EXCESSIVE MILEAGE ON LATE MODEL AUTOS - the average person puts approximately 1,000 miles per month on a vehicle. Any more than this can mean that drugs are being trafficked in it, whether the person says the car belongs to him or not. Find out what they do for a living. Does it require long distance travel? If the car is a rental however, excessive mileage is not unusual, and it cannot be used as an indication. See below for rental car indications.


RENTAL CARS - many drugs are transported across the U.S. in rental cars. It's becoming harder and harder to tell rental cars from normal ones at first glance. Most companies no longer brazenly display their name across the back bumper, due to the number of car jackings taking place. Instead, most companies now place very small bar code stickers in the back, drivers side windows. Look for this as your approaching the vehicle. Ask the driver for his rental agreement (it should be carried in the car with them). If the car is not rented in the drivers name, find out if the driver knows the name the car is rented under. If he doesn't, it is a very good indication of drug trafficking. If the driver can tell you who the car is rented too or if it's rented to the driver himself, further investigation for other indicators will be needed.

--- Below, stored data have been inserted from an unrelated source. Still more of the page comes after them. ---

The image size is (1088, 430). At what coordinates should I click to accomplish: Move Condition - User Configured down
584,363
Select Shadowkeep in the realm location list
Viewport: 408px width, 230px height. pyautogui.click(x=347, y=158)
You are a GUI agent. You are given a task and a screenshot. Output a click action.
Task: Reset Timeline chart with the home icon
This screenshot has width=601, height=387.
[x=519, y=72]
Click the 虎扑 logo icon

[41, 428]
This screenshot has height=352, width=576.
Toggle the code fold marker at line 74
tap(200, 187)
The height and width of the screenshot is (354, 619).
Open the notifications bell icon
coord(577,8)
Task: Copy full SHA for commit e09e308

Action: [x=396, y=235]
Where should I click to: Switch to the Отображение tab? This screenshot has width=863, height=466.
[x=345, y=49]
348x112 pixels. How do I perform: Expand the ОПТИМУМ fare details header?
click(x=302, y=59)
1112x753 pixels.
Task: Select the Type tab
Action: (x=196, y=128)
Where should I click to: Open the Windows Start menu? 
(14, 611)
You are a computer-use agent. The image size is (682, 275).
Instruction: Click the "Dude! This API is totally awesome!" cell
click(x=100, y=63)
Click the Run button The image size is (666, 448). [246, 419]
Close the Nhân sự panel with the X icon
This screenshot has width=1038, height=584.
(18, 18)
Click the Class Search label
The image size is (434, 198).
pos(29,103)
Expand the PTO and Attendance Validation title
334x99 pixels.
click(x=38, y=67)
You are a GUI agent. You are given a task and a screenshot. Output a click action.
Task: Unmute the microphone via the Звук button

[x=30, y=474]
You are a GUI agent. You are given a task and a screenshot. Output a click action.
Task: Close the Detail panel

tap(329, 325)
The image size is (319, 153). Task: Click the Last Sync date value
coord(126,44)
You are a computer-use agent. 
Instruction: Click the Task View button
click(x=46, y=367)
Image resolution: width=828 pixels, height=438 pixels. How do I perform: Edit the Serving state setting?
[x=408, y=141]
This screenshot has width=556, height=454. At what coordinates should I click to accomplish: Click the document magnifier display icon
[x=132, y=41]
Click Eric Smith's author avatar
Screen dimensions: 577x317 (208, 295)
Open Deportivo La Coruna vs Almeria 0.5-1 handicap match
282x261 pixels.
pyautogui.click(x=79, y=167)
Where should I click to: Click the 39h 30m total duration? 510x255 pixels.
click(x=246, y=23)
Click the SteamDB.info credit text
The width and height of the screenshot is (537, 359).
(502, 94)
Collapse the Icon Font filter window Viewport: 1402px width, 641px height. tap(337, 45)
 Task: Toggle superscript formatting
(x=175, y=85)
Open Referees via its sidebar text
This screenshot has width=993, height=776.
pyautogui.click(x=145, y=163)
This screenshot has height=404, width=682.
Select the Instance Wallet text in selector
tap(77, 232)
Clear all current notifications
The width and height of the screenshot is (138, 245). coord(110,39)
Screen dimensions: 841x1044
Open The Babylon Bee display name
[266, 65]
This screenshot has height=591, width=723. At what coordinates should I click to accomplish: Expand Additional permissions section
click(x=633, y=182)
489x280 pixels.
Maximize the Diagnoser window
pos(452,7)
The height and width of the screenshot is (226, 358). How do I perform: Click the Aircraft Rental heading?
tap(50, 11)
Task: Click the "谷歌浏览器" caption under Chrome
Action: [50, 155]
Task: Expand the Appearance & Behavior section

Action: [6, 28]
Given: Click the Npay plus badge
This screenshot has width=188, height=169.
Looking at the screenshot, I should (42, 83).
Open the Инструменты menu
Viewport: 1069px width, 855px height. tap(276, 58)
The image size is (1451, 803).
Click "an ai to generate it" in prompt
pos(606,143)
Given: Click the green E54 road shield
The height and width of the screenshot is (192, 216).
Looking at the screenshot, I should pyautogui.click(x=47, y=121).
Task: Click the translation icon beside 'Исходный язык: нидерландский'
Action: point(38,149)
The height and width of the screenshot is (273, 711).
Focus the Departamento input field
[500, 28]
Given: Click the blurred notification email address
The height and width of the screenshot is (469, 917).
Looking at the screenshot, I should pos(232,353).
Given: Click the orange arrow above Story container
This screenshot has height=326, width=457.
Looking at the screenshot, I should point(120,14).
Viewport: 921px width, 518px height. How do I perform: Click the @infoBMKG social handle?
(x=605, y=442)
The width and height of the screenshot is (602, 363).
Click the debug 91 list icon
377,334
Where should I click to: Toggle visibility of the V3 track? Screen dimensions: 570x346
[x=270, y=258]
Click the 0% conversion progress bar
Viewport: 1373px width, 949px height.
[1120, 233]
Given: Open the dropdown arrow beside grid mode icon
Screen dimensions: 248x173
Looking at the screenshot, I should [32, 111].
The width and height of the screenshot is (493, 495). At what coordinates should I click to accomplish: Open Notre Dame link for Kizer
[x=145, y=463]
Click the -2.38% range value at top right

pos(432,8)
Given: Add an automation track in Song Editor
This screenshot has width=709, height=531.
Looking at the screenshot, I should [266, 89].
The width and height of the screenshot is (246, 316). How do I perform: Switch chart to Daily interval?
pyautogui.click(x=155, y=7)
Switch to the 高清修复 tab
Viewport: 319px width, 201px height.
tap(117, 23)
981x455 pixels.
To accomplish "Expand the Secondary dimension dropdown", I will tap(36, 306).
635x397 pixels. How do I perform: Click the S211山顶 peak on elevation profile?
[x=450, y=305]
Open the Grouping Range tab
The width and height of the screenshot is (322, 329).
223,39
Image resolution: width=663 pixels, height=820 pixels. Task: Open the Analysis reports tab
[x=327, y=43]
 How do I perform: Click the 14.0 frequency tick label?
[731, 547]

CARS PULLING SMALL U-HAUL TRAILERS - this has become popular just recently. Most of the time, the traffickers will try to look like a family on the move. If you come across this, look for characteristics of drug traffickers in the driver and passengers, or conflicting stories of where they're going, where they came from, etc... Traffickers also use the larger U-Haul trucks many times, so keep your eyes open for these as well.


TELLTALE LICENSE PLATES - we discussed earlier a 30 year old man trafficking with a 19 year old woman he had hired to make the trip with him. This same character had license plates that said "FIXER". Fixer of what? Needless to say, he wasn't a TV repair man or mechanic! Amazingly enough, some of these drug runners have been doing it for so long without getting caught that they become brazen enough to display these types of indicators. Look closely at personalized plates, they can tell a lot about the driver.


CAR-TOP LUGGAGE CARRIERS - many traffickers will use luggage carriers on top of the car in the hope that drug dogs will not smell the drugs up high (and they're right, if the K-9 has not been trained to search high). Phelps County Missouri got 60 pounds out of a car-top luggage carrier. Many times there will be no luggage or bags in the back seat of the car, which is unusual for true travelers.


BACK END OF AUTO SITTING TOO LOW - this is an excellent indicator of drug trafficking autos. When you're transporting hundreds of pounds of drugs in the trunk, it tends to load the auto down, causing it to sit low in the rear. Ask them what's in the trunk causing it to sit so low. Much can be gleaned from their answer, as they may not even realize it's sitting low and will be surprised when questioned about it.


BACK END OF AUTO SITTING TOO HIGH - air shocks will cause a vehicle to sit higher than it normally should. Usually, the only vehicles that have air shocks should be on are those that have trailer hitches or 5th wheels. Air shocks are used on other vehicles to compensate for weighted down trunks or pickup beds. Many times, the trafficker will pump up the shocks too much trying to compensate for a heavy load, causing the car to sit higher than it should.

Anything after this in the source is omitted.